光学学报, 2009, 29 (3): 733, 网络出版: 2009-03-17
基于统计逼近的Stoilov改进算法
An Improved Stoilov Algorithm Based on Statistical Approach
信息光学 三维测量 Stoilov算法 统计逼近 相位误差 算法改进 information optics three-dimensional measurement Stoilov algorithm statistical approach phase error algorithm improvement
摘要
Stoilov算法是近几年提出的一种相移量任意的等步长相移算法,它无须知道相移量的大小,只要保证相移步长相等,就可以解算出物体表面的截断相位,因而在三维测量领域中倍受人们关注。但Stoilov算法的表达式过分依赖采集的变形条纹图像的光强,存在对光强的减法、除法和开方等运算,使相位计算时在某些位置会出现分子分母为零,开方出现复数等奇异现象,会导致算法算错或者相位展开出错,致使三维重构表面会出现畸变、失真,甚至无法进行三维重构。
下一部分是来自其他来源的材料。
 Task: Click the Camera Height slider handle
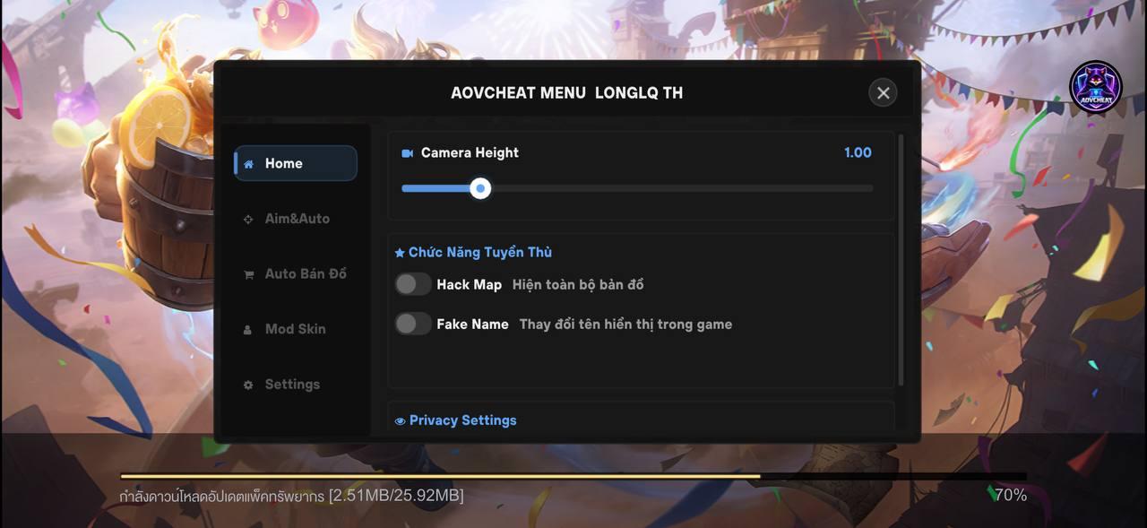pyautogui.click(x=480, y=188)
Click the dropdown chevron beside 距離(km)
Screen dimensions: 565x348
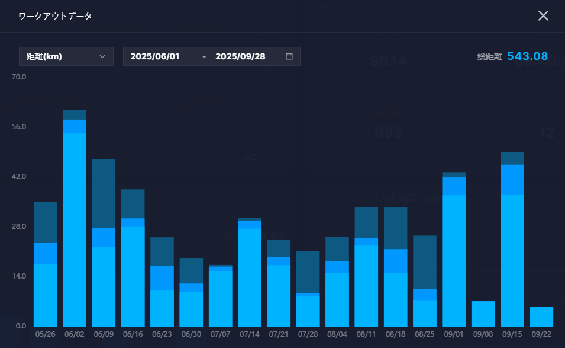(x=102, y=56)
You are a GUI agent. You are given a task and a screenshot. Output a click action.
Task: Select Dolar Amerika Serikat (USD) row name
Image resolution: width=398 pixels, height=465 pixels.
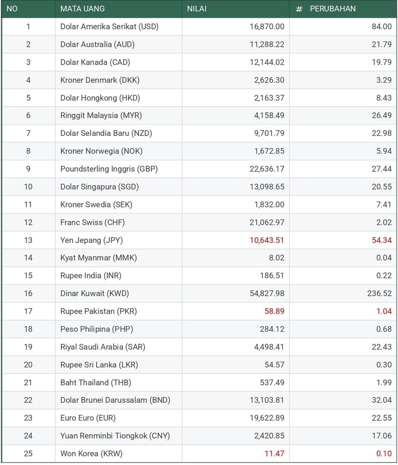[109, 26]
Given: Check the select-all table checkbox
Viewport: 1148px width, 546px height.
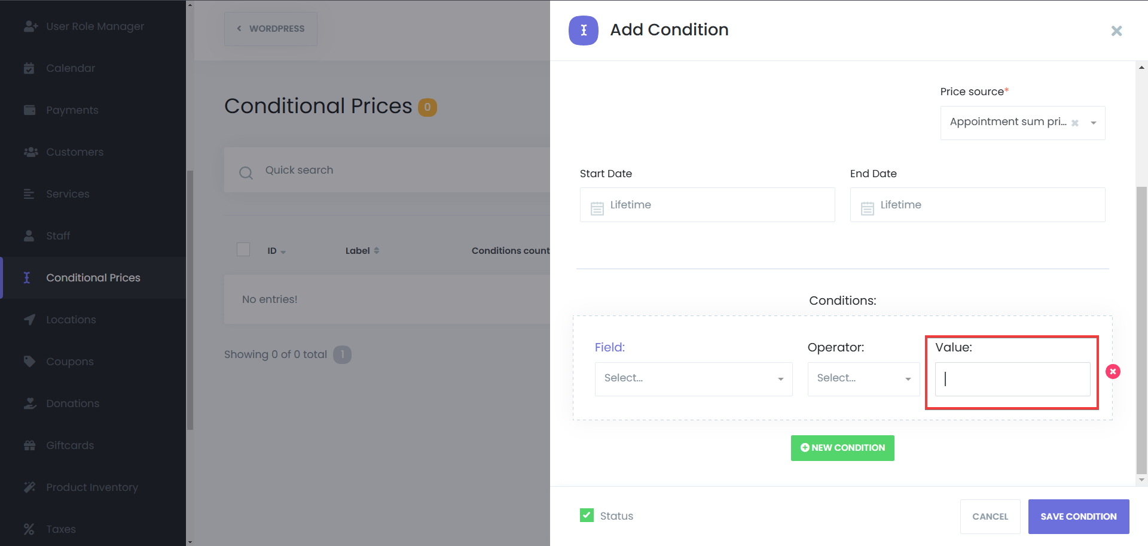Looking at the screenshot, I should click(243, 250).
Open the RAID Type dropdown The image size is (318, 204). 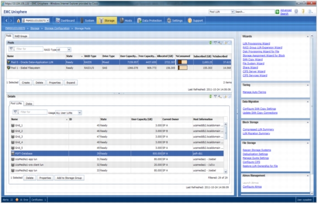(64, 50)
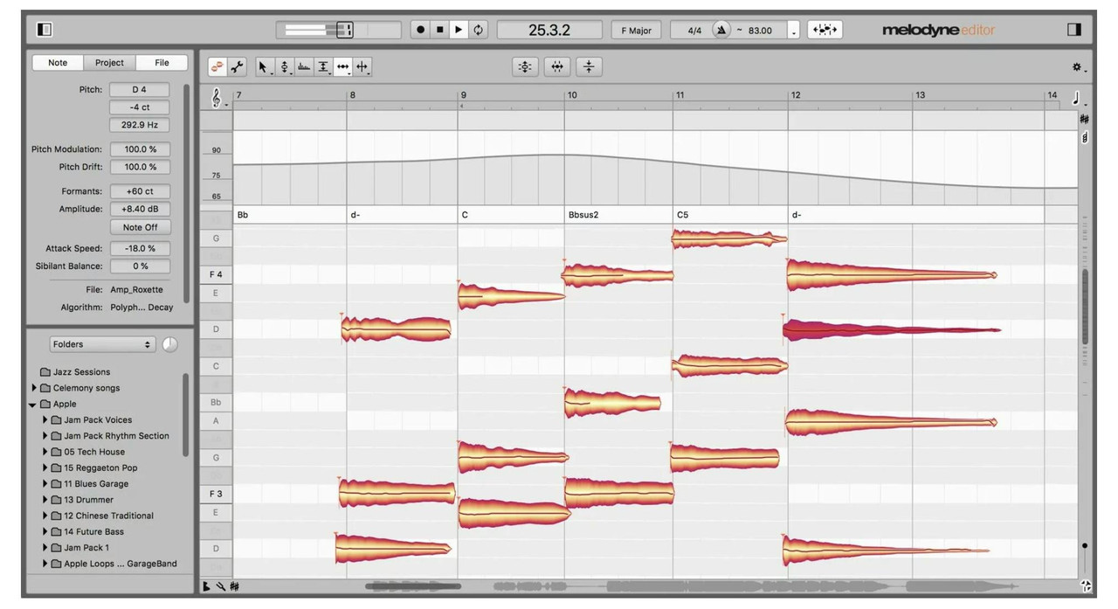Image resolution: width=1118 pixels, height=609 pixels.
Task: Select the Main tool in the toolbar
Action: pos(264,66)
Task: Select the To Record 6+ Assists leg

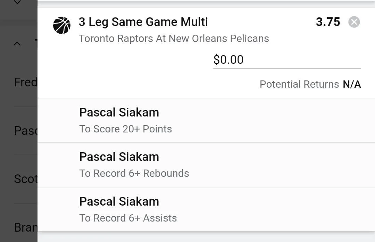Action: point(128,218)
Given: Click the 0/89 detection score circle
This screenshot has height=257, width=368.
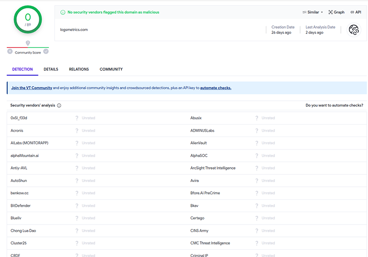Looking at the screenshot, I should click(x=28, y=20).

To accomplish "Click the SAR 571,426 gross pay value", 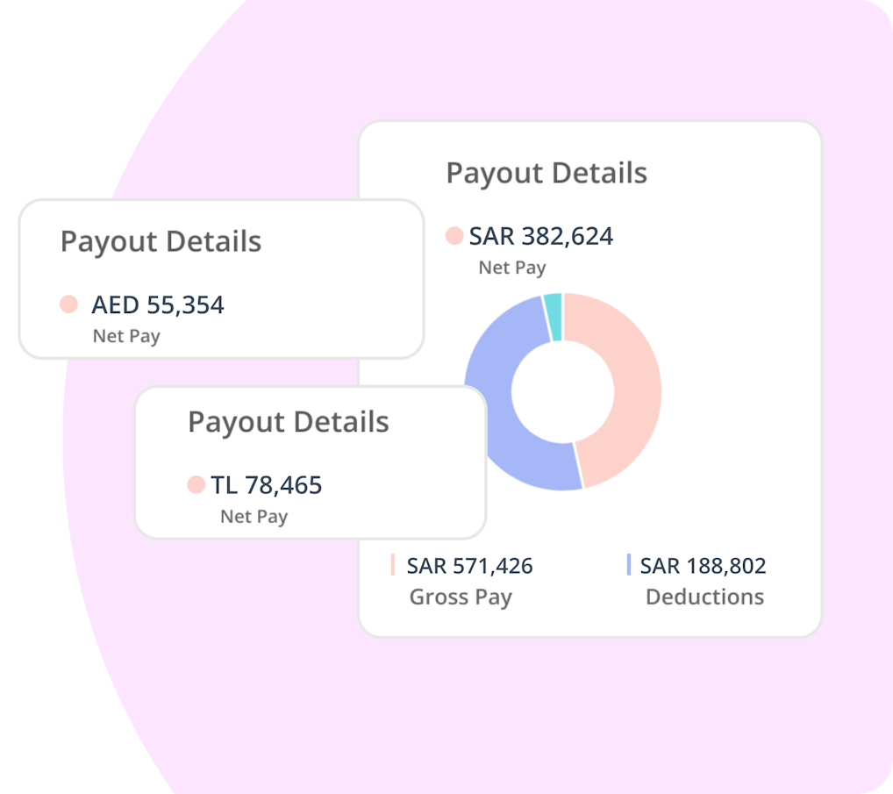I will click(x=469, y=566).
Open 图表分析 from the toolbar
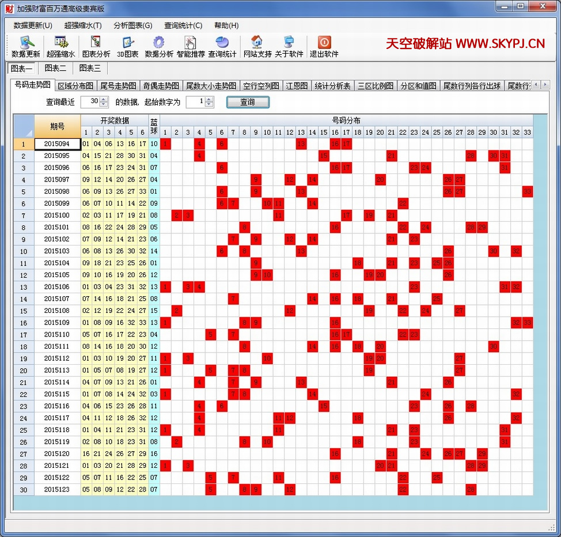 [96, 47]
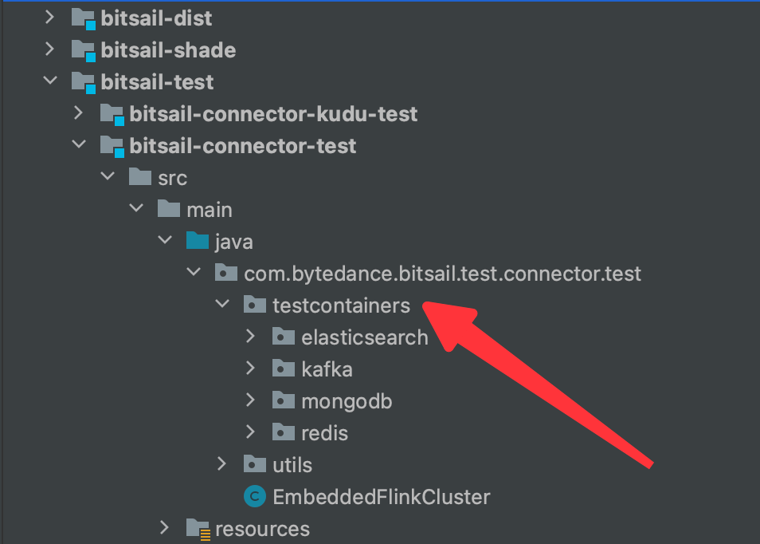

因此提出了一种基于统计逼近的方法对Stoilov算法进行修正,有效抑制了奇异现象引入的相位误差,提高了三维测量精度。实验验证了其算法的有效性和适用性。
Abstract
Stoilov algorithm is a recently developed equivalent step algorithm whose phase step is arbitrary. The value of the phase shifting needn’t be known but phase step must remain invariable. The wrap phase caused by measured object can be derived correctly. So it is paid wide attention in three-dimensional measurement field. However, Stoilov algorithm excessively depends on the intensity of the image, and subtraction, division and extraction must be operated in its mathematical model. Imaging process will cause some abnormal phenomena somewhere such as the zeroth denominator and complex phase, which lead to the incorrect phase calculation or incorrect phase unwrapping. The reconstructed object will be misshapen or anamorphic, or even the measured object can’t be reconstructed. So a new method based on the statistical approach to improve Stoilov algorithm has been proposed. By this method the phase error brought by the abnormal phenomena is restrained and the precision of three-dimensional measurement is improved. Experiments show its feasibility and validity.
许幸芬, 曹益平. 基于统计逼近的Stoilov改进算法[J]. 光学学报, 2009, 29(3): 733. Xu Xingfen, Cao Yiping. An Improved Stoilov Algorithm Based on Statistical Approach[J]. Acta Optica Sinica, 2009, 29(3): 733.